South Pacific

Jim Denley
Cut Air

Australian Jim Denley has an impressive resume. He has played with Axel Dörner, Kim Myhr, Magda Mayas, Chris Burn’s Ensemble, and with Chris Burn, John Butcher and Marcio Mattos in Embers. Derek Bailey included a quote from Denley in his book Improvisation: Its Nature and Practice In Music. Bailey took it from a paper Denley wrote called “Improvisation: the entanglement of awareness and physicality” which was published in the summer 1991 issue of Sounds Australian. Apparently Cut Air is only Denley’s first album of solo flute in a music career that spans four decades. Denley asserts that his music is inspired by the flute traditions of the Solomon Isles. Here, on these two pieces, he uses prepared bass flute.

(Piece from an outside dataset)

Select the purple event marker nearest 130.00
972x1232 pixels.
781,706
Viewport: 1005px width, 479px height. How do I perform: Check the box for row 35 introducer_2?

The first, “Cut Air”, has an air of otherness, of spirituality about it. The press release describes the physical phenomena that makes a flute sound: “…when a jet stream crashes against an edge, an air column magically vibrates – tone springs into existence. On other instruments we see the vibrating string, skin or cardboard – but here, whatever the frequency or dynamic, we see nothing…perhaps this invisible genesis is why, in many cultures, the instrument is associated with the supernatural.”
“Cut Air” could certainly provide a sense of the unknown that may augment the importance placed on a full moon for example. Neil Young always tried to be booked into a recording with his band on a full moon, feeling that the results nearly always produced something special.

The second, “For Celina Rokona”, is fairly unchanging, rhythmically. The microphones are placed closely; we hear the sounds of breath, and fingers on valves – these almost sound like darbuka.

The Celina Rokona Denley refers to is a flute player from Ataa in North East Malaita. The press release states “…this shamanistic coming into the world has excited diverse flute traditions around the globe – in North East Malaita in the Solomon Islands, Celina Rokona played the most fundamental of bamboos, Sukwadi and Sukute…”
This music is about challenging the performer and the listener; about long duration performance and what it means for the audience and the musician. Exploratory and experimental in the purest way.

There’s certainly a sense of rigour about Cut Air; “Compared to instruments that physically move when played, the way the flute operates can be perceived as magical” – as the press release says, “…When a jet stream crashes against an edge, the air column vibrates…whatever the frequency or dynamic we see nothing.”

Jim Denley succeeds in maintaining that sense of magic here. Recommended.